After earlier patches conversions all spots acquire the writer lock and
we can now convert this to a normal spinlock.

Signed-off-by: Florian Westphal <fw@strlen.de>
---
 include/net/netns/xfrm.h |  2 +-
 net/xfrm/xfrm_policy.c   | 68 ++++++++++++++++++++++++------------------------
 2 files changed, 35 insertions(+), 35 deletions(-)
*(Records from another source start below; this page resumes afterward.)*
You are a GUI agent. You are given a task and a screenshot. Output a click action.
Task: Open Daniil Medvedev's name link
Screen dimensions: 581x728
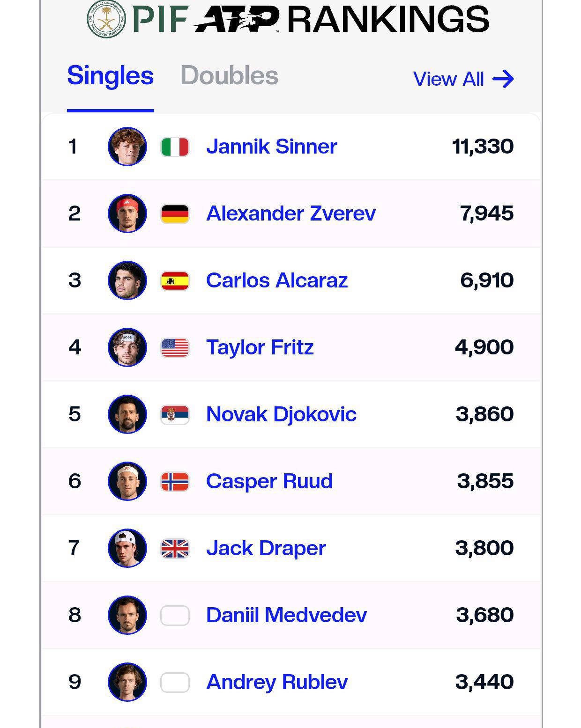[286, 615]
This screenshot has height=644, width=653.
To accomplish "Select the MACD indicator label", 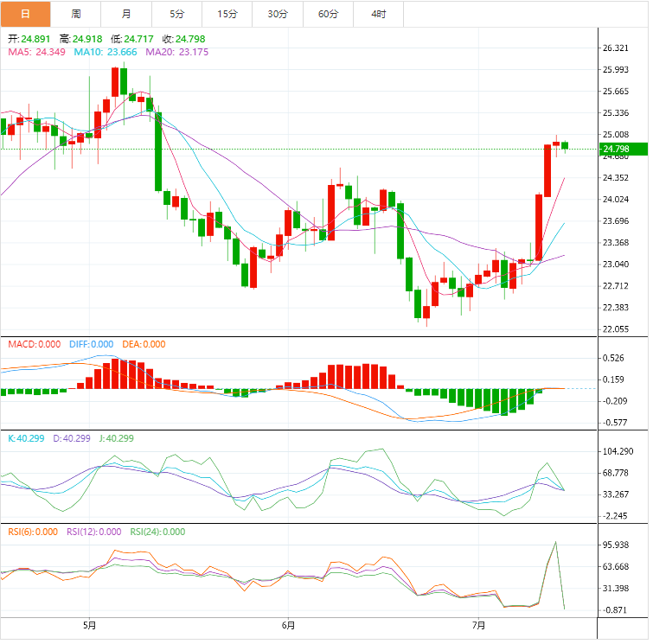I will [35, 344].
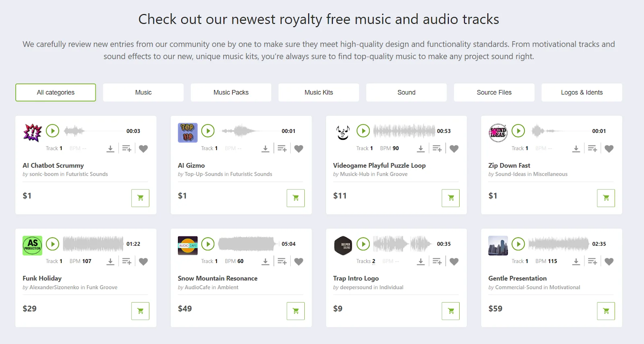Heart the Snow Mountain Resonance track
The width and height of the screenshot is (644, 344).
[x=299, y=261]
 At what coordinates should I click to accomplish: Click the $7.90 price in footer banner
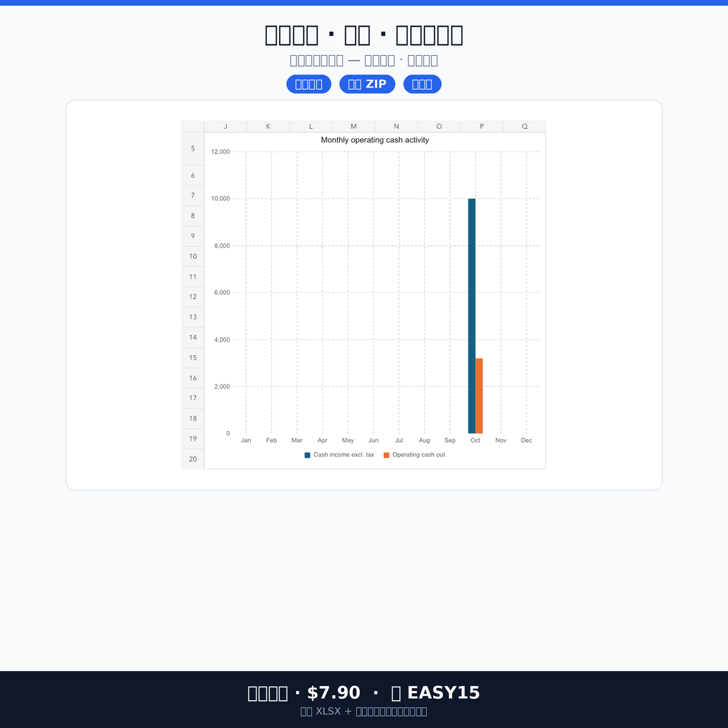coord(334,693)
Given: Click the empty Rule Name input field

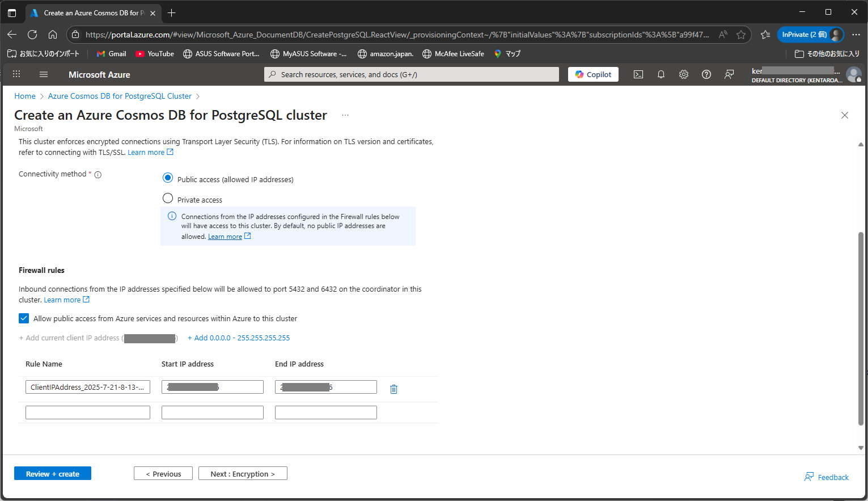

diff --git a/include/net/netns/xfrm.h b/include/net/netns/xfrm.h
index 3ab828a..177ed44 100644
--- a/include/net/netns/xfrm.h
+++ b/include/net/netns/xfrm.h
@@ -73,7 +73,7 @@ struct netns_xfrm {
 	struct dst_ops		xfrm6_dst_ops;
 #endif
 	spinlock_t xfrm_state_lock;
-	rwlock_t xfrm_policy_lock;
+	spinlock_t xfrm_policy_lock;
 	struct mutex xfrm_cfg_mutex;
 
 	/* flow cache part */
diff --git a/net/xfrm/xfrm_policy.c b/net/xfrm/xfrm_policy.c
index 3ff5893..37f05df 100644
--- a/net/xfrm/xfrm_policy.c
+++ b/net/xfrm/xfrm_policy.c
@@ -484,7 +484,7 @@ static void xfrm_bydst_resize(struct net *net, int dir)
 	if (!ndst)
 		return;
 
-	write_lock_bh(&net->xfrm.xfrm_policy_lock);
+	spin_lock_bh(&net->xfrm.xfrm_policy_lock);
 	write_seqcount_begin(&xfrm_policy_hash_generation);
 
 	odst = rcu_dereference_protected(net->xfrm.policy_bydst[dir].table,
@@ -500,7 +500,7 @@ static void xfrm_bydst_resize(struct net *net, int dir)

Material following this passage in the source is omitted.